== Kutipan Dokumen ==
2.          Mendorong pertumbuhan dan pengembangan wilayah terpencil, dimana daerah tersebut berpotensi untuk dikembangkan, menunjang program pengembangan dan pembangunan daerah, serta mendorong perkembangan sektor lainnya.
3.          Mewujudkan stabilitas pertahanan, dimana daerah tersebut berdekatan dengan wilayah perbatasan negara lain.
KEBIJAKAN ANGKUTAN UDARA LUAR NEGERI DAN HAJI
>>Kebijakan Angkutan Udara Luar Negeri :

Kebijakan angkutan udara luar negeri secara umum saat ini diarahkan sebagai berikut :
1.          Pertukaran hak angkut  dilakukan tanpa mengorbankan kepentingan nasional
2.          Kebijakan angkutan udara internasional dilakukan secara bertahap dan progresif  dengan memperhatikan perkembangan industri angkutan udara regional maupun global, dan tetap memperhatikan kepentingan dan kemampuan perusahaan angkutan udara nasional dalam bersaing di pasar internasional
3.           Liberalisasi hak-hak angkutan udara (traffic rights) dimulai dari kerjasama sub-regional seperti IMT-GT (Indonesia, Malaysia, Thailand-Growth Triangle) dan BIMP-EAGA (Brunei Darussalam, Indonesia, Malaysia, Philipine-East ASEAN Growth Triangle)
4.          Evaluasi dan penerapan rute – rute penerbangan internasional didasarkan atas pertimbangan aspek komersial, politik dan memperhatikan keterkaitannya dengan rute domestik
5.          Memberikan kepastian  terhadap perusahaan penerbangan asing dalam  melaksanakan penerbangan langsung ke Daerah Tujuan Wisata di Indonesia.
6.          Mengoptimalkan pemanfaatan hak angkut yang dimiliki melalui kerjasama diantara perusahaan angkutan dalam negeri dengan perusahaan angkutan udara asing.
Implementasi dari kebijakan terkait parjanjian bilateral atau multilateral dalam hal perjanjian hubungan udara adalah sebagai berikut :
1.          Penetapan rute penerbangan bersifat fleksibel dan berdasarkan letak geografis, bukan market demand.
2.          Pengaturan frekuensi dan kapasitas berdasarkan asas resiprositas.
3.          Penetapan Penunjukan perusahaan penerbangan (designated airline) diarahkan pada multy designated sistem (dimana semua perusahaan penerbangan nasional mempunyai kesempatan yang sama untuk melayani semua rute penerbangan internacional).
4.          Penetapan 27 bandar udara internasional agar perusahaan penerbangan nasional atau asing memperoleh kemudahan akses penerbangan ke/dari luar negeri secara langsung.
===
Menurut kutipan dokumen tentang kebijakan angkutan udara luar negeri, pengaturan frekuensi dan kapasitas penerbangan didasarkan pada asas apa?
== Data Tercatat ==
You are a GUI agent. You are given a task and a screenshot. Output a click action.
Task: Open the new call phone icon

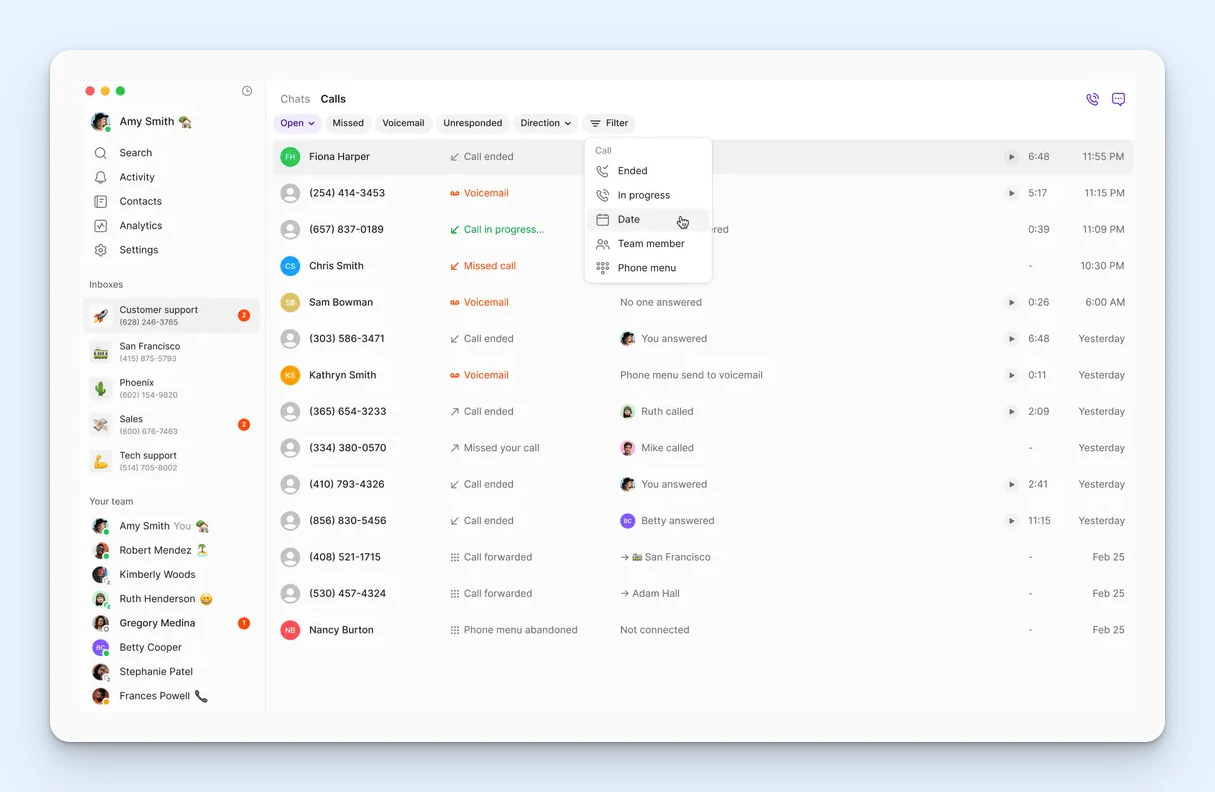[x=1092, y=99]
===
» **Jawaban Berikut**
Asas resiprositas.